Speechwriting & Source Citation

Originality #

All speeches presented at WISDAA contests must be the original work of the student presenting, except for Middle Level Non-Original Oratory, where students deliberately perform another’s work (performance of literature guidelines apply). The same speech/topic may never be used again by the same contestant in different years of WISDAA participation, across both middle level and high school grades, and irrespective of category.

Just as is the case with writing an essay, preparing a speech involves gathering information and a functional understanding of a topic, followed by persistent research. This information should be organized in a logical manner, with evidence from credible sources to support the ideas speakers share. This is particularly important in such categories as Informative Speech, Moments in History Speech, Persuasive/Oratory Speech, and Public Address Speech.

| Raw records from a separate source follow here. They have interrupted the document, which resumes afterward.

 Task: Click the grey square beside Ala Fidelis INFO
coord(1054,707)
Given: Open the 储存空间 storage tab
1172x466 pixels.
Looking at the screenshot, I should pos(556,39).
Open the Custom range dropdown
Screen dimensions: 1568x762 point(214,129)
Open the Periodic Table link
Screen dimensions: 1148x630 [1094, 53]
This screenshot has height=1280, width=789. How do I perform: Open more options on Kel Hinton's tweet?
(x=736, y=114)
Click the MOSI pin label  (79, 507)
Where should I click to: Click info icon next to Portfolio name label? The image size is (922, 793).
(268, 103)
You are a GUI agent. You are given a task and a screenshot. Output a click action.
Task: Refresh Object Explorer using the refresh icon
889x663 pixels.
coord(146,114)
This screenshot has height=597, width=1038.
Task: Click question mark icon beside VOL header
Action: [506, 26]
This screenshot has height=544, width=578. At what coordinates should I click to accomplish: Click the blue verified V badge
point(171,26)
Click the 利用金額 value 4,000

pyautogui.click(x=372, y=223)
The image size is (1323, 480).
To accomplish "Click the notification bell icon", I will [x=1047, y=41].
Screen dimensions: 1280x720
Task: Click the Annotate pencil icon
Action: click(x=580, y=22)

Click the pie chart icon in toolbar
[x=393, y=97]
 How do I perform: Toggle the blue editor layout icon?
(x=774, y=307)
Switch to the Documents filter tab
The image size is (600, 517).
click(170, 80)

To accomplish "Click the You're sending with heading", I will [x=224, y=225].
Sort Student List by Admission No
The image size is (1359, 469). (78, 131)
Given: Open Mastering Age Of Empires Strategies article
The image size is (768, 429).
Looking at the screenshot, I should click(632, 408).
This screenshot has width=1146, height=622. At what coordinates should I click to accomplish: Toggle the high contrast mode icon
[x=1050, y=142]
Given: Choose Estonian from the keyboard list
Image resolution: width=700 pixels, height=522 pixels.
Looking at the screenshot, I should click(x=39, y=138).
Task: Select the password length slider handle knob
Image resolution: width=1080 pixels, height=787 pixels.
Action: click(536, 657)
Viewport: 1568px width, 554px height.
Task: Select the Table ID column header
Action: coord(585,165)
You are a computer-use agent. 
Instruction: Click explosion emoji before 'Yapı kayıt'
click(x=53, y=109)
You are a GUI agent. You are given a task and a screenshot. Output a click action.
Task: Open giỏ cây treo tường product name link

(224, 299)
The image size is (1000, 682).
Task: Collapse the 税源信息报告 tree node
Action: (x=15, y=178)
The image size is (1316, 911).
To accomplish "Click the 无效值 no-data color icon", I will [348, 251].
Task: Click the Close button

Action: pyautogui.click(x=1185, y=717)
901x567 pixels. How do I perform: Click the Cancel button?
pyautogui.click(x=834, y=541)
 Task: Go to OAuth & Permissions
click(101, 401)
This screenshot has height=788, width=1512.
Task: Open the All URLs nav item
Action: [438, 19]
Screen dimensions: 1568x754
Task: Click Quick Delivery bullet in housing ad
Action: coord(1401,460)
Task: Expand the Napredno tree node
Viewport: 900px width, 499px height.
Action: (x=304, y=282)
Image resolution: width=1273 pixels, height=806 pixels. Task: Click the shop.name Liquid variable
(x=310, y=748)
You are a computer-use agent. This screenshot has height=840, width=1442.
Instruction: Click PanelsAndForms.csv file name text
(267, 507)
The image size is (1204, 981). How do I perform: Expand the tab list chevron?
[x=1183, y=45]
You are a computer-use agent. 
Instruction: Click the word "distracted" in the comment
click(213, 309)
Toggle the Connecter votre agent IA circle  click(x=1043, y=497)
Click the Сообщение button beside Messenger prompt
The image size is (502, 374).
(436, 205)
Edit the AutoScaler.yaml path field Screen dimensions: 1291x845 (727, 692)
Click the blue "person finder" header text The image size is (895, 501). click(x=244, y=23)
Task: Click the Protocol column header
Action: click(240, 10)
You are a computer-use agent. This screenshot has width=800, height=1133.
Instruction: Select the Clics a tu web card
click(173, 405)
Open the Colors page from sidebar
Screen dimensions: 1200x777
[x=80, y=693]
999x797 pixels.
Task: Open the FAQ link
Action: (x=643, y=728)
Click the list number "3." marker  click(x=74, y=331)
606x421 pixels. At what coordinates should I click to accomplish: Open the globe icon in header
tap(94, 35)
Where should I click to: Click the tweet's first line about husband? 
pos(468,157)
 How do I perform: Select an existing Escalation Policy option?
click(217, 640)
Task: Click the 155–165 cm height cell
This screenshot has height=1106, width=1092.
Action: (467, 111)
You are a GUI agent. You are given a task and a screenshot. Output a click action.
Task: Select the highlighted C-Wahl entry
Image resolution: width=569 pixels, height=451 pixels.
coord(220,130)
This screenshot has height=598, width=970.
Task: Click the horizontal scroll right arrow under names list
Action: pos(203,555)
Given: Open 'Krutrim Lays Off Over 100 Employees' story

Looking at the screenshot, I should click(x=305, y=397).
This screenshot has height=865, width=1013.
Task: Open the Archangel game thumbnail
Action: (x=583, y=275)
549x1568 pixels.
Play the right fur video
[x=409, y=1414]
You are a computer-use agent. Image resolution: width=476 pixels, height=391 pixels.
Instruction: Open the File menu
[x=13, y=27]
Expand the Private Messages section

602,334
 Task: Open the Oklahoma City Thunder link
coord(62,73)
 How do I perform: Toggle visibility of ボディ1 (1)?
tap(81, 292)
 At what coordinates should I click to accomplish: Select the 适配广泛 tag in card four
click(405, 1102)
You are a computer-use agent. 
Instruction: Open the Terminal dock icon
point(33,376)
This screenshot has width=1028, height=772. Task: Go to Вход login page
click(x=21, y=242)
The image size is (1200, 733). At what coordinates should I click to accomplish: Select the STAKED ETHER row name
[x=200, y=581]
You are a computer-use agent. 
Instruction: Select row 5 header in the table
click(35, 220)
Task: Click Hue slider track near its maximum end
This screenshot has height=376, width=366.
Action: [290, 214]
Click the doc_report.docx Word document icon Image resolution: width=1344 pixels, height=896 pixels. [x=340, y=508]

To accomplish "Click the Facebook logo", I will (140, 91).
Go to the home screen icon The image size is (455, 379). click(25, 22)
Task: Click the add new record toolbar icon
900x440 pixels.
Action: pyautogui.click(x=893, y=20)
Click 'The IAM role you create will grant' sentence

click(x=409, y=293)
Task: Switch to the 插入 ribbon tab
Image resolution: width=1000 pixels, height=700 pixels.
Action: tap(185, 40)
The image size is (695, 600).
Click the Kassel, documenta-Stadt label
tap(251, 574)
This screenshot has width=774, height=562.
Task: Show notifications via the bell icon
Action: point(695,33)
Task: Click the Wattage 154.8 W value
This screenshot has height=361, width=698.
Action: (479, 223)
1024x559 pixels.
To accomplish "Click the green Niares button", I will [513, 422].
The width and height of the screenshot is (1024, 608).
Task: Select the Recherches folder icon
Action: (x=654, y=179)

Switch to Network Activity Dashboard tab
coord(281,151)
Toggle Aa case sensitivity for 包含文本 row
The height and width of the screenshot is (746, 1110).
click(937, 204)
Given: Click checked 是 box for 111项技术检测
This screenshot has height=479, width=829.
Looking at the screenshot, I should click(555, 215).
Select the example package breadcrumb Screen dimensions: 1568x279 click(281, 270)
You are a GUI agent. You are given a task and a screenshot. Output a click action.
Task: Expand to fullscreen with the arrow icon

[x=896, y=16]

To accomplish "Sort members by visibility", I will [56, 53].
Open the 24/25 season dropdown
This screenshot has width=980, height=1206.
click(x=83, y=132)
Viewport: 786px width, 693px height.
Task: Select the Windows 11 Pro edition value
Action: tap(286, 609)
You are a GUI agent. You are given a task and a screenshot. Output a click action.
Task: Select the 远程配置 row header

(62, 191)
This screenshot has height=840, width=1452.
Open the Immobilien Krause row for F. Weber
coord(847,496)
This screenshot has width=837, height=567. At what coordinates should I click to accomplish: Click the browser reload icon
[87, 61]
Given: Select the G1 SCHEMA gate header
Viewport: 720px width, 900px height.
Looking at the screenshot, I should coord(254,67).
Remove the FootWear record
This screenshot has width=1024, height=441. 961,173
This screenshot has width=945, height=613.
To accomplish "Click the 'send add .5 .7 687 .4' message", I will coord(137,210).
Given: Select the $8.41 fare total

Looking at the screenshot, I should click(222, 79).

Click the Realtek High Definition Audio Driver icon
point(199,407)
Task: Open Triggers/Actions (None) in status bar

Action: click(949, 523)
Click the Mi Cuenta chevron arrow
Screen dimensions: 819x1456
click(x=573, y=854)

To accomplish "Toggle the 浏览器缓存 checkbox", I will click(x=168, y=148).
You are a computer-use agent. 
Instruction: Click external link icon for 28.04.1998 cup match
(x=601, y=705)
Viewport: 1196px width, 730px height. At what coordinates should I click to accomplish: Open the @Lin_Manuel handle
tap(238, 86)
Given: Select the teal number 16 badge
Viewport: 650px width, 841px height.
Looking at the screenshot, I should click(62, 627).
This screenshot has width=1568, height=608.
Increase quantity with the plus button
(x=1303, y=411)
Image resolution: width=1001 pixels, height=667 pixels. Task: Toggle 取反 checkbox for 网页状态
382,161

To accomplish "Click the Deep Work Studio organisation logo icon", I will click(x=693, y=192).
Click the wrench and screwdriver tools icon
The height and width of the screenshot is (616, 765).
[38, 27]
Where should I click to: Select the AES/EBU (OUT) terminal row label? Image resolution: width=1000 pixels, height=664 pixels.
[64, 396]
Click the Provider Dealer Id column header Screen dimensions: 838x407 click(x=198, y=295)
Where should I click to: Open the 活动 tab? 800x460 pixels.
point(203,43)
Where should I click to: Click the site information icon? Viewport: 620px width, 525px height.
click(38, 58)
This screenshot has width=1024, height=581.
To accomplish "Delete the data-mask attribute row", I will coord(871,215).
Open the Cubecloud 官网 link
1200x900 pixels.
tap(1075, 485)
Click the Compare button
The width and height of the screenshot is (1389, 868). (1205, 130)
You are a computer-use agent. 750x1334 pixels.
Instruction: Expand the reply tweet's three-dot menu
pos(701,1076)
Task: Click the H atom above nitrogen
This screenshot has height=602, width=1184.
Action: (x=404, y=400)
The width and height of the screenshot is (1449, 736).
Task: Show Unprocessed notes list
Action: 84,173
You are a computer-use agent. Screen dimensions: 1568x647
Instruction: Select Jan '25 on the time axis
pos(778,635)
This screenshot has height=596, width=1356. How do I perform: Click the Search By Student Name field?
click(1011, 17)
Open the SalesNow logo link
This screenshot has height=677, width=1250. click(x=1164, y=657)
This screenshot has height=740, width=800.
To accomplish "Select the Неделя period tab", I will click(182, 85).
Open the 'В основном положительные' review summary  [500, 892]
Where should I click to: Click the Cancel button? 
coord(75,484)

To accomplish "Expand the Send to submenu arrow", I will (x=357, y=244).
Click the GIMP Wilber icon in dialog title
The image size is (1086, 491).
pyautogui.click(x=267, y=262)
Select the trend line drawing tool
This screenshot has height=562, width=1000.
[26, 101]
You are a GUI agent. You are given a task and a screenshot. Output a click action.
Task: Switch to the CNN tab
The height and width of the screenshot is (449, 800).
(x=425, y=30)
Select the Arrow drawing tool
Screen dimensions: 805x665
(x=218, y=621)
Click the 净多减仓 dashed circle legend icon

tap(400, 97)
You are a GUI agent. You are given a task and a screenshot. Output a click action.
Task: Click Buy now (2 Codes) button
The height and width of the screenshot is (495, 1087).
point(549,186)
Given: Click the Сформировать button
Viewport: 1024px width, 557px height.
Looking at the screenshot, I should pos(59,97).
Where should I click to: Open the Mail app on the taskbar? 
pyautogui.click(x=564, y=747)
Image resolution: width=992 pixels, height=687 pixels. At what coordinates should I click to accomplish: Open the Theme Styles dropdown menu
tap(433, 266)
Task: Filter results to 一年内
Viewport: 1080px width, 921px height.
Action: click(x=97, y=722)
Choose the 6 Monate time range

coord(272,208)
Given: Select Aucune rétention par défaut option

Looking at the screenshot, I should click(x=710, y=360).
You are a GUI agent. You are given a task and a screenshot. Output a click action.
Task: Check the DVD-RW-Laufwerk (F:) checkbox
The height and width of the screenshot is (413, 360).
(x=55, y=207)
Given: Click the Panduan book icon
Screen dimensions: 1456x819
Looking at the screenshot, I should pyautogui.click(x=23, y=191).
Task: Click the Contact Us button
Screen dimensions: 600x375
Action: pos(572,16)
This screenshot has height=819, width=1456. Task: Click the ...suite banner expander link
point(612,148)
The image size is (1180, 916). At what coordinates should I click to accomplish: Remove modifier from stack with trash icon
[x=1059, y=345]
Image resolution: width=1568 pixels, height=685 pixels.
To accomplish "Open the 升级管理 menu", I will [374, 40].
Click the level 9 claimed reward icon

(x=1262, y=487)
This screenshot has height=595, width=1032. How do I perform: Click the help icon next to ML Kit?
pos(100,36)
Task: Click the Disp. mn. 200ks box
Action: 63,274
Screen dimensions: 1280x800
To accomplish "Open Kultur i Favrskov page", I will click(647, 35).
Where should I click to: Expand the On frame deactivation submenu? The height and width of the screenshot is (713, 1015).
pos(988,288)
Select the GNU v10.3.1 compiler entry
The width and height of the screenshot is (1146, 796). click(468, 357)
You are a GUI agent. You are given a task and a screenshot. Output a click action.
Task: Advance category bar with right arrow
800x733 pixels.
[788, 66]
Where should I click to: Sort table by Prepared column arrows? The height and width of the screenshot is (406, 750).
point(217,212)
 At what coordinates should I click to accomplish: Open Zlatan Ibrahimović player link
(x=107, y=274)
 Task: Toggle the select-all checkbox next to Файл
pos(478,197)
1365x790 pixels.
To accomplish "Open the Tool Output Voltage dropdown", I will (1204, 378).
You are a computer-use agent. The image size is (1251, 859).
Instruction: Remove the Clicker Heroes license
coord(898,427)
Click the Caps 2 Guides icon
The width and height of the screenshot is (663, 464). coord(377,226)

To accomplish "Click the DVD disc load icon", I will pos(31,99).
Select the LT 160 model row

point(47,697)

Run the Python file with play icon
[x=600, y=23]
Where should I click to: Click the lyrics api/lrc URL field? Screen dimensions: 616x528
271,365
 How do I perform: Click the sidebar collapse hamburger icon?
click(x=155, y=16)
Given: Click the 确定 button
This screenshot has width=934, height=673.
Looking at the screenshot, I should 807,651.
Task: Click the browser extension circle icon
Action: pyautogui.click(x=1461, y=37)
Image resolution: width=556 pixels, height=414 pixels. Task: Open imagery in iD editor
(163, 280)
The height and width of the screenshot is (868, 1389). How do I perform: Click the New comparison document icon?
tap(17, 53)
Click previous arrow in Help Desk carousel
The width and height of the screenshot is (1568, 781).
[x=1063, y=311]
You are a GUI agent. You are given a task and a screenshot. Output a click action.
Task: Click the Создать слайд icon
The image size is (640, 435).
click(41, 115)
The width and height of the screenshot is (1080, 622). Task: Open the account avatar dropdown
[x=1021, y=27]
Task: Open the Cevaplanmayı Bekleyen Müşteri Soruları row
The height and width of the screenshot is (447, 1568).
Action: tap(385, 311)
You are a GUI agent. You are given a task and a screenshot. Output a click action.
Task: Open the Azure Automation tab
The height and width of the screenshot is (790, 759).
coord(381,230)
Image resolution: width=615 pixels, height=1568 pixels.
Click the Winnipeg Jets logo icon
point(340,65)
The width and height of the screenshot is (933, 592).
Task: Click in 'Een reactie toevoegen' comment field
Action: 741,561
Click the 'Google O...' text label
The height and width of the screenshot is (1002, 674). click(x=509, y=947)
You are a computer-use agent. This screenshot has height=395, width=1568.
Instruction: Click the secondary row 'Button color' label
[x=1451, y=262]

Research/Source Citations #

Students must give clear, oral citations during their speech — of outside sources consulted, and adjudicators should hold students accountable for drawing information from credible sources. Here’s some guidelines to consider for source evaluation and citation:

Generative Artificial Intelligence (AI) #

Contestants are prohibited from quoting or paraphrasing text directly from generative AI sources. Generative AI should not be cited as a source. The exception is that a student delivering a speech about the topic of AI may quote AI to illustrate their points about AI, and cite that source, accordingly. Overall, while generative AI may be used to guide students to articles – including for Extemporaneous Speech – ideas, and sources, the original source of any quoted or paraphrased evidence must be available if requested.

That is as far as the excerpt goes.